-- Task requirements --
Rewrite the entries from the line with "Task: Open @kmg mention in hoshi's reply" up to and including the line with "click(74, 88)", changing "Viewport" to "Display" and leaving everything else as it is.
<<<<
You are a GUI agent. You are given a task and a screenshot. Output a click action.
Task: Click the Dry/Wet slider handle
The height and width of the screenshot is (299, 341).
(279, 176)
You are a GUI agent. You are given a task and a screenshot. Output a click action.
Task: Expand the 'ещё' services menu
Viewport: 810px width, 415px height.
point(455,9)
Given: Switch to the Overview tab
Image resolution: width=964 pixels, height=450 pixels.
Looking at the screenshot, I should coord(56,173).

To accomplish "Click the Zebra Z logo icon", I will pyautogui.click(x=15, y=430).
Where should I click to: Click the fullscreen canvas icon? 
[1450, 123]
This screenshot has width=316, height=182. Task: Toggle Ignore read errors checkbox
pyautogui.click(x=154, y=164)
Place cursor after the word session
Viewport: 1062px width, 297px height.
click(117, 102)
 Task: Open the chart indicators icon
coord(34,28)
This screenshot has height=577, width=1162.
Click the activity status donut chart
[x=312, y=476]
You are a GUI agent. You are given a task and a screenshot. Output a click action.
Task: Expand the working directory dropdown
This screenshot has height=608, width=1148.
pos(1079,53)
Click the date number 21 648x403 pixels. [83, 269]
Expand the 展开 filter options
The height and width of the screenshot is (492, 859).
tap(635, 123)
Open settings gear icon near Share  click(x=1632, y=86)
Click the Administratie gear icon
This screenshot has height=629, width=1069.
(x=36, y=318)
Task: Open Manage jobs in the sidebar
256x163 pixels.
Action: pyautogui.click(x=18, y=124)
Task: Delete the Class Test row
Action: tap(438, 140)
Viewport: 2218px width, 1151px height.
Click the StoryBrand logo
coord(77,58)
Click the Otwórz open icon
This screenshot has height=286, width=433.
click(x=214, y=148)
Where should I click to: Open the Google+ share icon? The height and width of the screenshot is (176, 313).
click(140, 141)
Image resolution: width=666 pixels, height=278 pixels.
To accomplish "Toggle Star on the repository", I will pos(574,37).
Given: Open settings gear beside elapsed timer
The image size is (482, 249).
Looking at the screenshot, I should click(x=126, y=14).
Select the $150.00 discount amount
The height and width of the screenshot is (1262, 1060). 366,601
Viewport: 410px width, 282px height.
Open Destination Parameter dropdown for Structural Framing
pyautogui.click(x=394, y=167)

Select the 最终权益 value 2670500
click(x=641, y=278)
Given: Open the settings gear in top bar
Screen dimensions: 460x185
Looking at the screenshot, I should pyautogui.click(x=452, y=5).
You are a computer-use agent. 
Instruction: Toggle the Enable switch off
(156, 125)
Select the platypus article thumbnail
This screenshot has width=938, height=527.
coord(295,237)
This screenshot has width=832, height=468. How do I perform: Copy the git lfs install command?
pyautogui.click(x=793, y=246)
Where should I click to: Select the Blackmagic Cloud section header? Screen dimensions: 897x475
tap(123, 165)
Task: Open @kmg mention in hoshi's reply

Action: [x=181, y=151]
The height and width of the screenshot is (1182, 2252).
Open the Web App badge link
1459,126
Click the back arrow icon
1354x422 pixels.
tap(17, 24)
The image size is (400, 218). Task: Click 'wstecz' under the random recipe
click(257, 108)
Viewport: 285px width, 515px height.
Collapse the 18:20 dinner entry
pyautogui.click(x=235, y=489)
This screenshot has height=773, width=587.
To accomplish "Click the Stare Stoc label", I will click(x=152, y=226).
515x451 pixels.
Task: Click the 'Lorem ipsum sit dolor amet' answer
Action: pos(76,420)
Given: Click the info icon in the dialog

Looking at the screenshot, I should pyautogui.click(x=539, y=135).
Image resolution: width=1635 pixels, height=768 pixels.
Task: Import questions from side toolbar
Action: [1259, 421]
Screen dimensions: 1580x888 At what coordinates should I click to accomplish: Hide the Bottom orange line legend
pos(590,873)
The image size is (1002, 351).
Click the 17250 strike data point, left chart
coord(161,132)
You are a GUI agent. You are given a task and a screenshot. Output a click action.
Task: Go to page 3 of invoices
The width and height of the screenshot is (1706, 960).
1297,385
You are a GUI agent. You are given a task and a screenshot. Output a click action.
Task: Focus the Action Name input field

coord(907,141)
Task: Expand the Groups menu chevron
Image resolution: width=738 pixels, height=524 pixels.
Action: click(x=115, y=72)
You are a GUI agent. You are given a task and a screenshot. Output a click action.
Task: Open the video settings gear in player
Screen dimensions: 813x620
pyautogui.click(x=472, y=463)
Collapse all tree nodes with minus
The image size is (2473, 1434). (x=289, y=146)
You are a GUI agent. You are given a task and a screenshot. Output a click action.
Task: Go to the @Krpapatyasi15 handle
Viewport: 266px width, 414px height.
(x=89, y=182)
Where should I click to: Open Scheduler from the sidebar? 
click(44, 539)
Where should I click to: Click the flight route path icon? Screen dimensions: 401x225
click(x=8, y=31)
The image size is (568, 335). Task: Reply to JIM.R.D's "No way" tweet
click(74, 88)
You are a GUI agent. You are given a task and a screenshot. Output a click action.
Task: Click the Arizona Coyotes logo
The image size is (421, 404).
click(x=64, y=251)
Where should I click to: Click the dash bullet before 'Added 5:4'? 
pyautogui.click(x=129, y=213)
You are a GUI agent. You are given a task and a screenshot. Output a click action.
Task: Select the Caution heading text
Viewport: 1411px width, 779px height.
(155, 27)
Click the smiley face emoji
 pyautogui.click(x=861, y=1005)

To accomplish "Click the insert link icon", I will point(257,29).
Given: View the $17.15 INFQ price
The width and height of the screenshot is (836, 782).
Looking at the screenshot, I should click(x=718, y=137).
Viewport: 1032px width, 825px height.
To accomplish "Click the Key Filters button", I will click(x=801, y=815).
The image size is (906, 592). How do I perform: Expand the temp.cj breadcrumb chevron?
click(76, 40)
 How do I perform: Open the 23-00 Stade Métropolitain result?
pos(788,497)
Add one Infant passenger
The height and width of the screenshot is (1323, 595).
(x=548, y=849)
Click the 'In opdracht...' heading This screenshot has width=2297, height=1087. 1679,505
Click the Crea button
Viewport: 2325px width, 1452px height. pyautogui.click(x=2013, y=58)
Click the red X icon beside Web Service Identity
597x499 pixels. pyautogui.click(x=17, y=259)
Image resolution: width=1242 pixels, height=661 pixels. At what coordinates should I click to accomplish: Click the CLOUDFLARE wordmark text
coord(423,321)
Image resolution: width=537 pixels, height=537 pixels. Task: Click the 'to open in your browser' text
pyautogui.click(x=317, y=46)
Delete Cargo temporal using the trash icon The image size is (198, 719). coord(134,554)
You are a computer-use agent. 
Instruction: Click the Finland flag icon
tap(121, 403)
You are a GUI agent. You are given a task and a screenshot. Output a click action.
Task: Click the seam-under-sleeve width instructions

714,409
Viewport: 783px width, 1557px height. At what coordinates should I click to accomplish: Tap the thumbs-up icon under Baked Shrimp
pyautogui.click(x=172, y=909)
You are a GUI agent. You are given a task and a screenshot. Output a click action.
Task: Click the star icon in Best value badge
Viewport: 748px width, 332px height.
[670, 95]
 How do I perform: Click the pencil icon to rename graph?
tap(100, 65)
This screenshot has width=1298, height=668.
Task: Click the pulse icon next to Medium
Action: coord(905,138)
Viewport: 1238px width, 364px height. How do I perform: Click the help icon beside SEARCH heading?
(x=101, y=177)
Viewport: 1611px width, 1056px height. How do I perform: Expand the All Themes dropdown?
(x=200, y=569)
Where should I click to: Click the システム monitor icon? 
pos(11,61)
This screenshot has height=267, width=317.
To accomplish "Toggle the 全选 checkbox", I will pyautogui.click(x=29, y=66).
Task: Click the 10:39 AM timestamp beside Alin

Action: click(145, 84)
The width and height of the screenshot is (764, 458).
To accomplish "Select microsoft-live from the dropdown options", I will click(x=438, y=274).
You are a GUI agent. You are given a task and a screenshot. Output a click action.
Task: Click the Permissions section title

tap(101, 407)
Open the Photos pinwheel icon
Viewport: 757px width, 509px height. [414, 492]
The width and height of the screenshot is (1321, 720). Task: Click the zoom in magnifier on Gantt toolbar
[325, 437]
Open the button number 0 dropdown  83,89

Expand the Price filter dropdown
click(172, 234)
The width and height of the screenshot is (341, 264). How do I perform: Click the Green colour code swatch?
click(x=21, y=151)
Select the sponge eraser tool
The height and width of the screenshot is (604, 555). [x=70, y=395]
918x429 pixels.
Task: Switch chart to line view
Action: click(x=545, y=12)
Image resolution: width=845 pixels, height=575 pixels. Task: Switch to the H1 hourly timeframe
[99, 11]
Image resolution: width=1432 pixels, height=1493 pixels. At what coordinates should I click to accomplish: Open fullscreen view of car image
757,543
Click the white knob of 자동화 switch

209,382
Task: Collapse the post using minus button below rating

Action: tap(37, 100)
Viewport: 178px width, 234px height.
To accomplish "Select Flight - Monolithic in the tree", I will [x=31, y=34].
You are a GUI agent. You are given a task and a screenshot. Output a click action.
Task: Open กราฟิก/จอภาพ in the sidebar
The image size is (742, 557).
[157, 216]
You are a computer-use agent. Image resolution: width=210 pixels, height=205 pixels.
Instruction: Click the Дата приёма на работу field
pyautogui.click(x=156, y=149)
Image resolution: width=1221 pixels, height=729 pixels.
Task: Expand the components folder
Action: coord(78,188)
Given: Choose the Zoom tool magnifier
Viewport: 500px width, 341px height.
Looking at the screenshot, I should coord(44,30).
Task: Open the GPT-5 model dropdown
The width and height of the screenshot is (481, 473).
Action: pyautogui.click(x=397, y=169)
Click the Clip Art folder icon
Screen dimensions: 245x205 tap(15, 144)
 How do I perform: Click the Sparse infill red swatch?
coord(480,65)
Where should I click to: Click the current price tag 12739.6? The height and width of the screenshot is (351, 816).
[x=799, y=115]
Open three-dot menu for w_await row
>>>>
-- Task answer --
Task: Open @kmg mention in hoshi's reply

Action: [x=181, y=151]
The height and width of the screenshot is (1182, 2252).
Open the Web App badge link
1459,126
Click the back arrow icon
1354x422 pixels.
tap(17, 24)
The image size is (400, 218). Task: Click 'wstecz' under the random recipe
click(257, 108)
Display: 285px width, 515px height.
Collapse the 18:20 dinner entry
pyautogui.click(x=235, y=489)
This screenshot has height=773, width=587.
To accomplish "Click the Stare Stoc label", I will click(x=152, y=226).
515x451 pixels.
Task: Click the 'Lorem ipsum sit dolor amet' answer
Action: pos(76,420)
Given: Click the info icon in the dialog

Looking at the screenshot, I should pyautogui.click(x=539, y=135).
Image resolution: width=1635 pixels, height=768 pixels.
Task: Import questions from side toolbar
Action: [1259, 421]
Screen dimensions: 1580x888 At what coordinates should I click to accomplish: Hide the Bottom orange line legend
pos(590,873)
The image size is (1002, 351).
Click the 17250 strike data point, left chart
coord(161,132)
You are a GUI agent. You are given a task and a screenshot. Output a click action.
Task: Go to page 3 of invoices
The width and height of the screenshot is (1706, 960).
1297,385
You are a GUI agent. You are given a task and a screenshot. Output a click action.
Task: Focus the Action Name input field

coord(907,141)
Task: Expand the Groups menu chevron
Image resolution: width=738 pixels, height=524 pixels.
Action: click(x=115, y=72)
You are a GUI agent. You are given a task and a screenshot. Output a click action.
Task: Open the video settings gear in player
Screen dimensions: 813x620
pyautogui.click(x=472, y=463)
Collapse all tree nodes with minus
The image size is (2473, 1434). (x=289, y=146)
You are a GUI agent. You are given a task and a screenshot. Output a click action.
Task: Go to the @Krpapatyasi15 handle
Display: 266px width, 414px height.
(x=89, y=182)
Where should I click to: Open Scheduler from the sidebar? 
click(44, 539)
Where should I click to: Click the flight route path icon? Screen dimensions: 401x225
click(x=8, y=31)
The image size is (568, 335). Task: Reply to JIM.R.D's "No way" tweet
click(74, 88)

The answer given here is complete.